Glenn Pavlicek, Assistant Superintendent of Business, said in a reponse to a question from Ms. Padera that the two overrides needed to be separate regardless of when they are requested. The town cannot combine them into a single override.
Walker was recommending the scenario and the school committee voted unanimously to adopt it. The Board of Selectmen will be taking up the issue this evening (1/21).
Based on the assumption of a $500K cut in their requested budget, Superintendent Mary Gormley reviewed the cuts that would be required to meet that. In early December the school committee approved a ~$591K advancement initiative. The cuts oulined by Ms. Gormley did not affect that. To meet the budget, the schools would cut the full time equivalent of 17.7 staff, 3.5 of them from the elementary schools. This includes but is not limited to:
- reducing Gr 4&5 Art to 30 mins from 45 mins and eliminating Gr 5 chorus,
- eliminating half-time pre-school coordinator
- taking History off team at Gr 7 & 8
- reducing electives at High School and increasing class size of electives to 30
- eliminating a World Language teacher at High School
- eliminating a Special Ed secretary and eliminating a Wold Language teacher
Ms. Padera took exception to these cuts, particularly art, music, and preschool coordinator, which is a position she had avocated for. The committee voted to approve the cuts with Ms. Padera voting against.
Correction: An earlier version of the this post reported that the pre-school coordinator, a recently approved position, would be reduced from full to half time. It was not a full time position. It was approved as a half time position. There will be no pre-school coordinator.

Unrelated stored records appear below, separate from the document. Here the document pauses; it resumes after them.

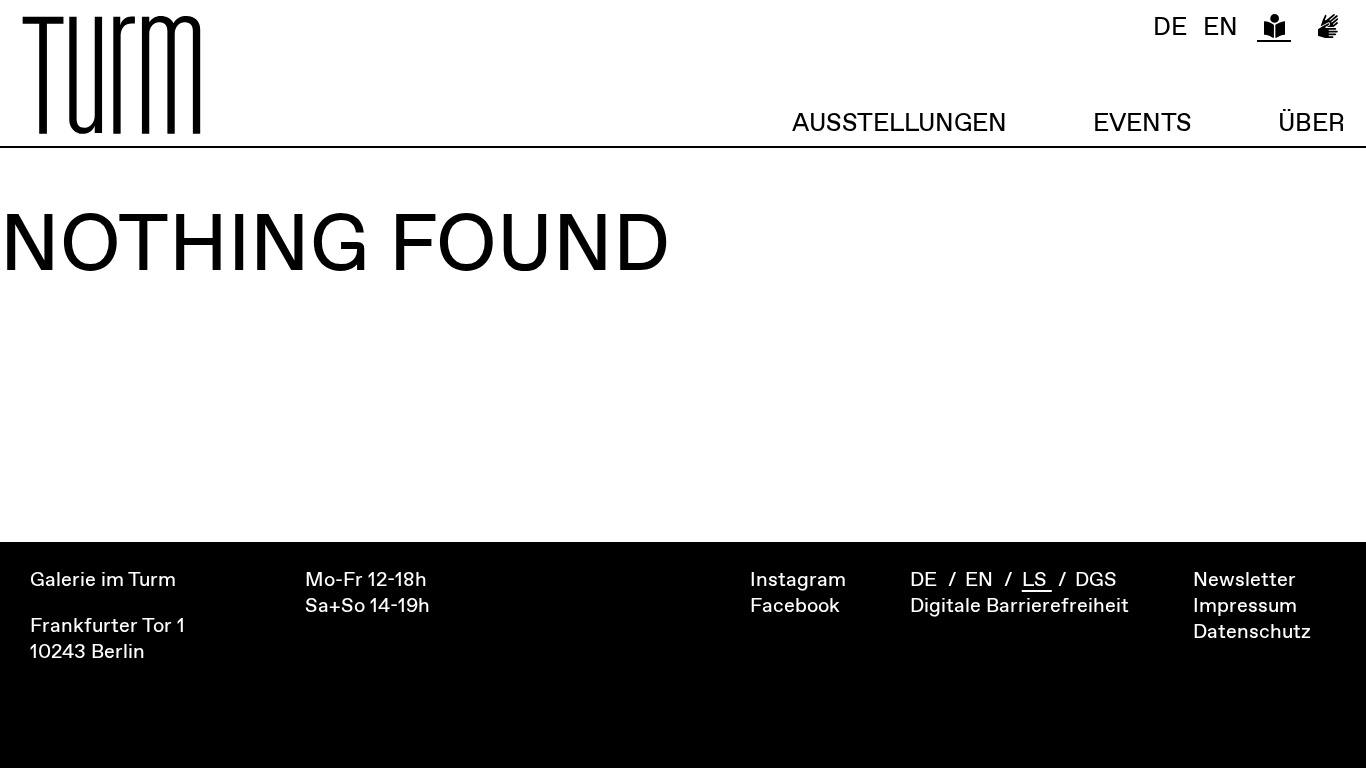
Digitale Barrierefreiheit (1019, 606)
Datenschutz (1252, 632)
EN (1220, 29)
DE (1170, 29)
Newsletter (1244, 580)
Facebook (795, 606)
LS (1037, 580)
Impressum (1245, 606)
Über (1311, 123)
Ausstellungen (899, 123)
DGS (1096, 580)
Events (1142, 123)
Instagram (798, 580)
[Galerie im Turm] (352, 75)
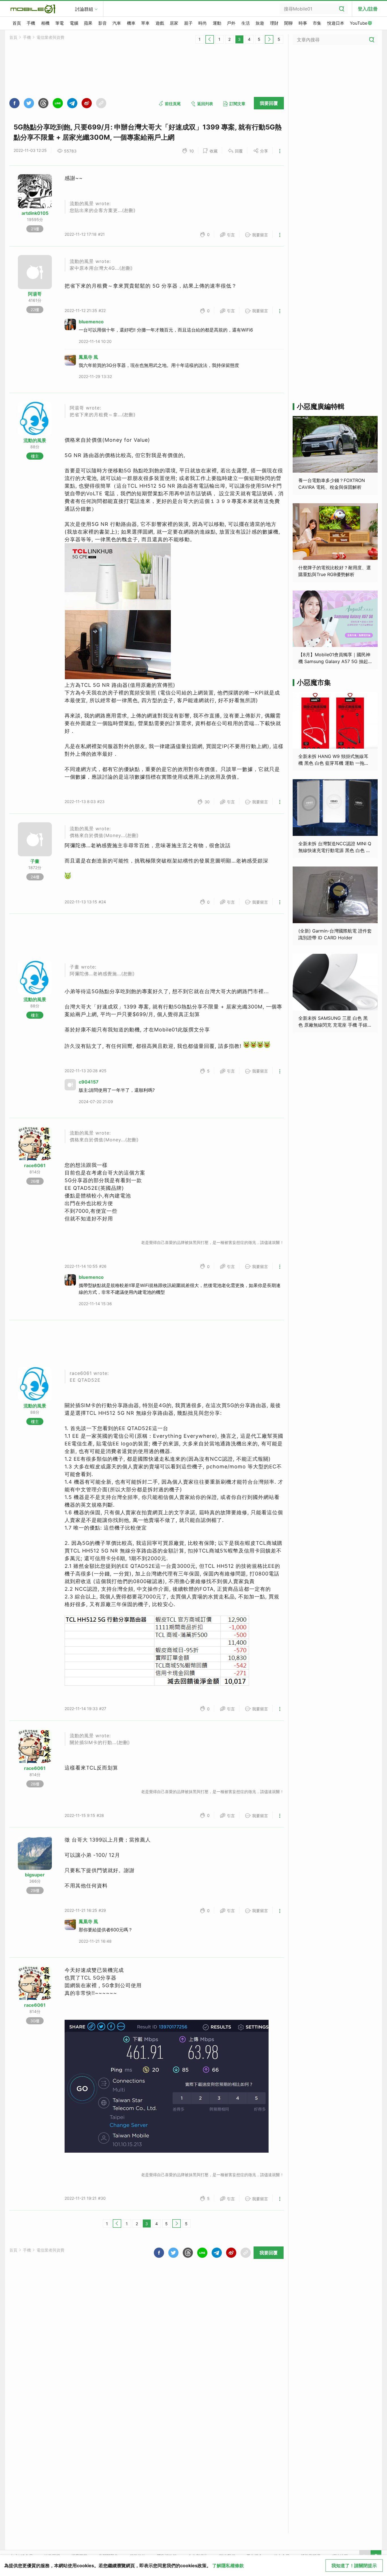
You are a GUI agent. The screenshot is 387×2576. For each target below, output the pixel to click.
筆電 (59, 23)
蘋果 (88, 23)
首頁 (16, 23)
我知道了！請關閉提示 (354, 2565)
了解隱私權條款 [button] (228, 2565)
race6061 (35, 1165)
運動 (217, 23)
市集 (317, 23)
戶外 (231, 23)
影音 (102, 23)
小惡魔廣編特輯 (321, 406)
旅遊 (260, 23)
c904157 (89, 1082)
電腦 (74, 23)
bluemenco (91, 321)
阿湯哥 (35, 294)
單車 (145, 23)
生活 (245, 23)
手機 (31, 23)
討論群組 (84, 9)
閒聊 (288, 23)
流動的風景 (35, 440)
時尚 (202, 23)
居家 (174, 23)
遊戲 (160, 23)
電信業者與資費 (50, 37)
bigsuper (35, 1875)
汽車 (116, 23)
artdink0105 (35, 213)
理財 (274, 23)
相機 (45, 23)
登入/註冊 (368, 9)
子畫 (34, 861)
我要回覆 (269, 103)
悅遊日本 (335, 23)
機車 (131, 23)
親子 (188, 23)
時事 (303, 23)
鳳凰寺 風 (88, 357)
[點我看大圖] (118, 611)
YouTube (358, 23)
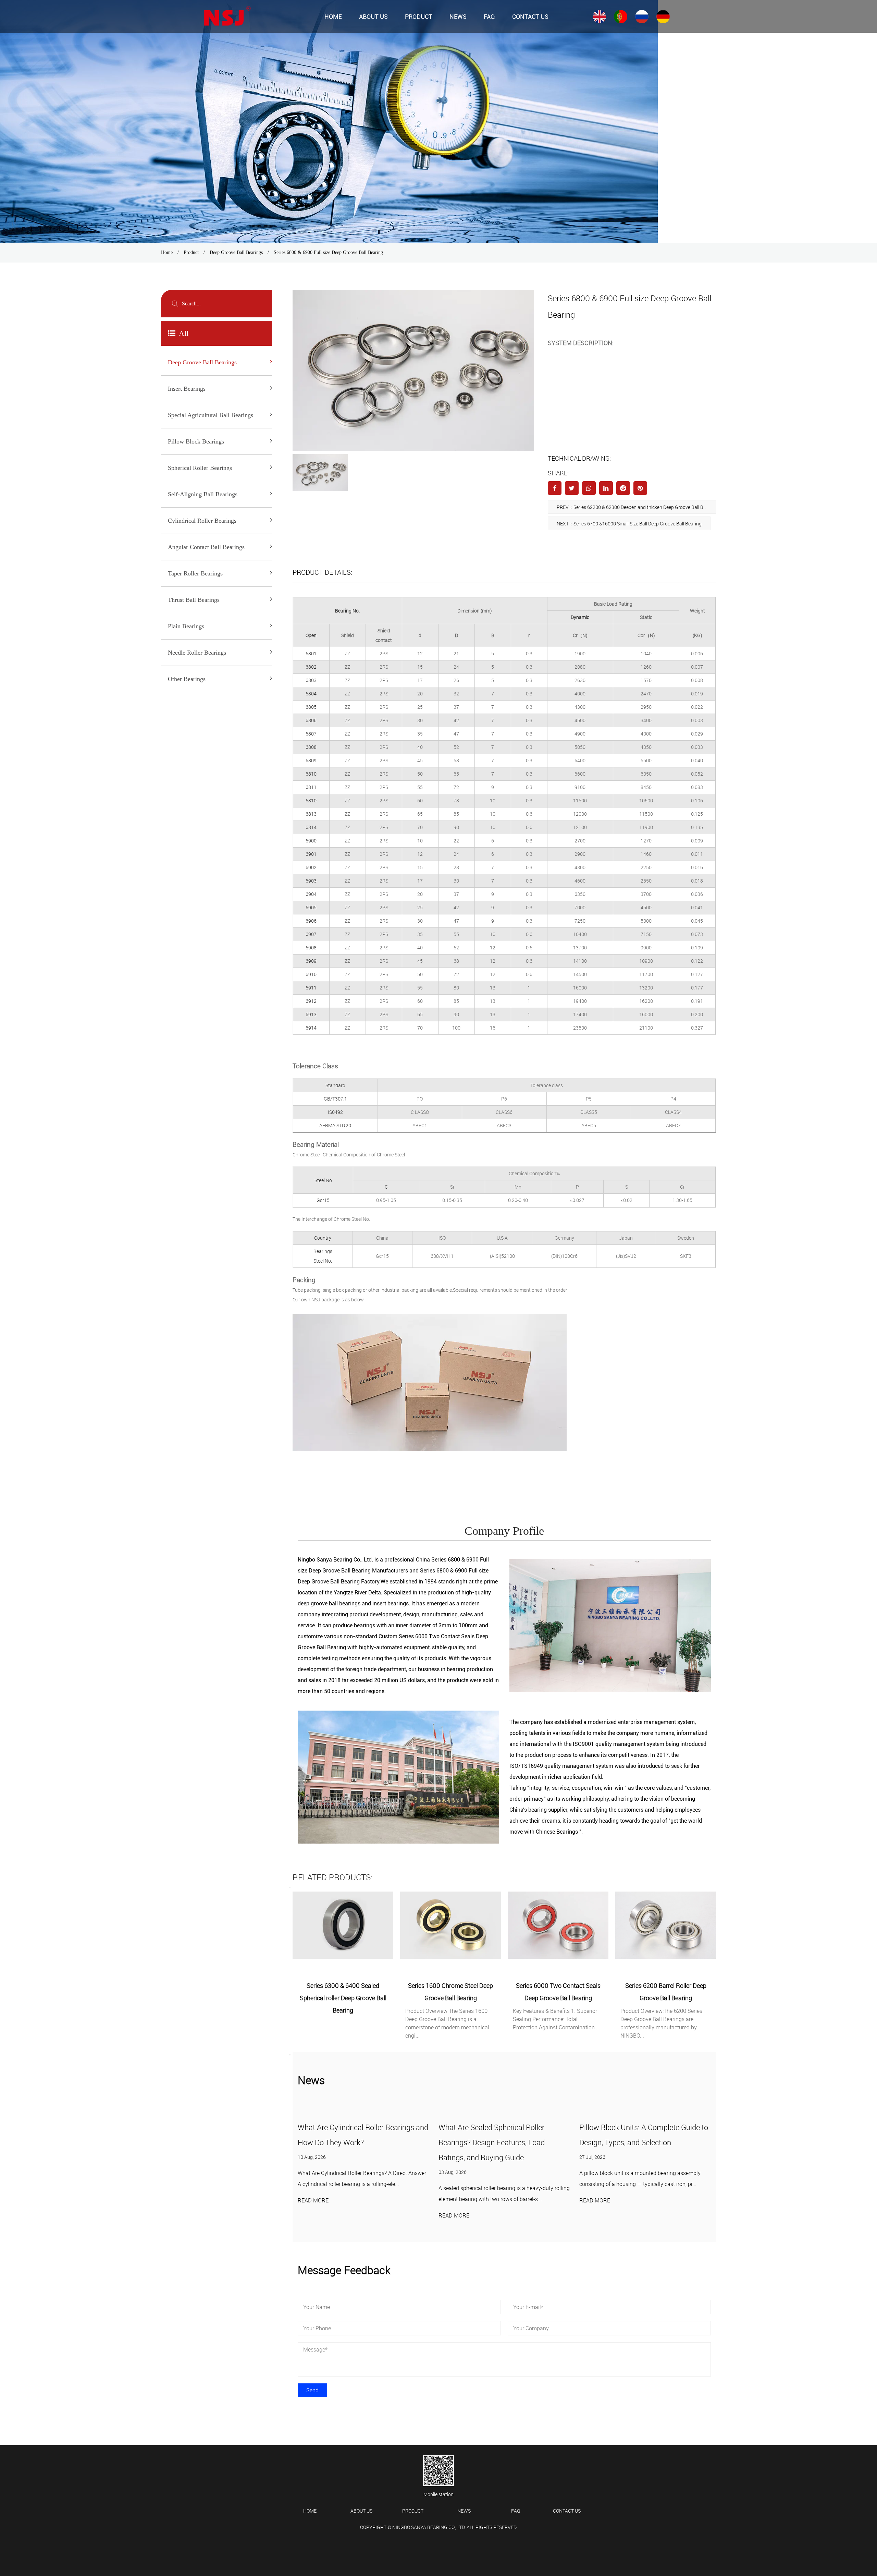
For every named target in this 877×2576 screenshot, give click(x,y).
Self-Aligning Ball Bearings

taking History off team at Gr 7 & 8
not sure if this means eliminating history class or something else, but we need to remember the past. Too many of the youths today have no idea of what their grandfathers/grandmothers gave so we can have the lives we live today.

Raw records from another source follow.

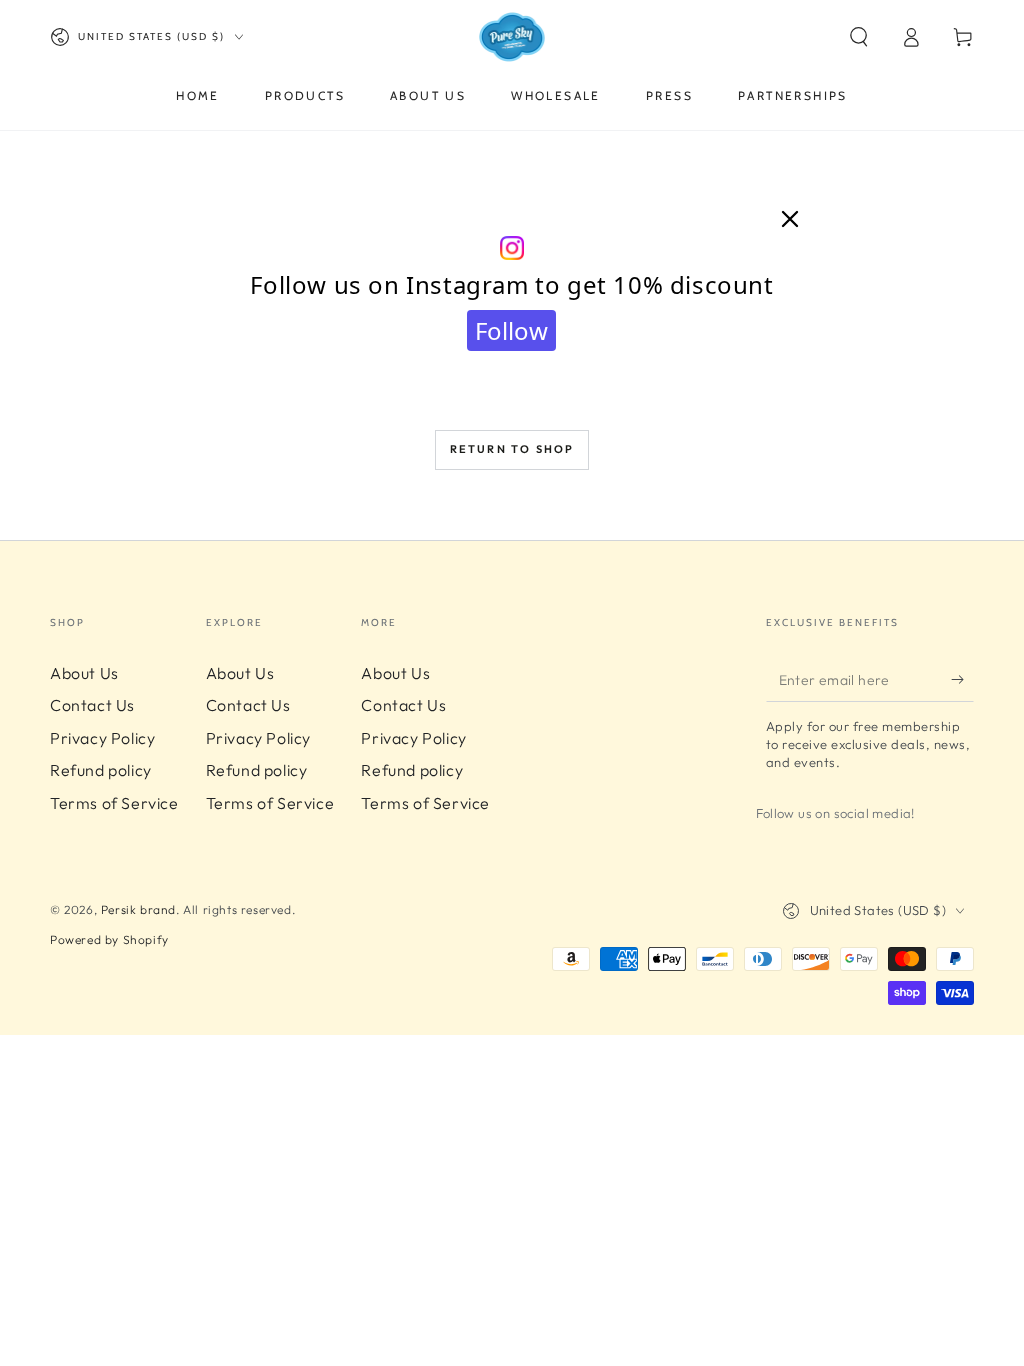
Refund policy (101, 770)
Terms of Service (114, 803)
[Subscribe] (962, 679)
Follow (511, 330)
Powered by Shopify (109, 939)
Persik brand (138, 909)
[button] (859, 37)
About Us (84, 673)
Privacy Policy (102, 738)
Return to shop (512, 449)
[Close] (790, 220)
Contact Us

We emailed the administration and they confirmed that history will not be eliminated. In removing history from the team they will effectively eliminate one teacher and increase the class size of the remaining history classes. The remaining history teachers will have students from multiple teams and parents seeking to meet with their child’s history teacher will need to coordinate that outside of the team. Our thanks to administration for the clarification and hope this helps.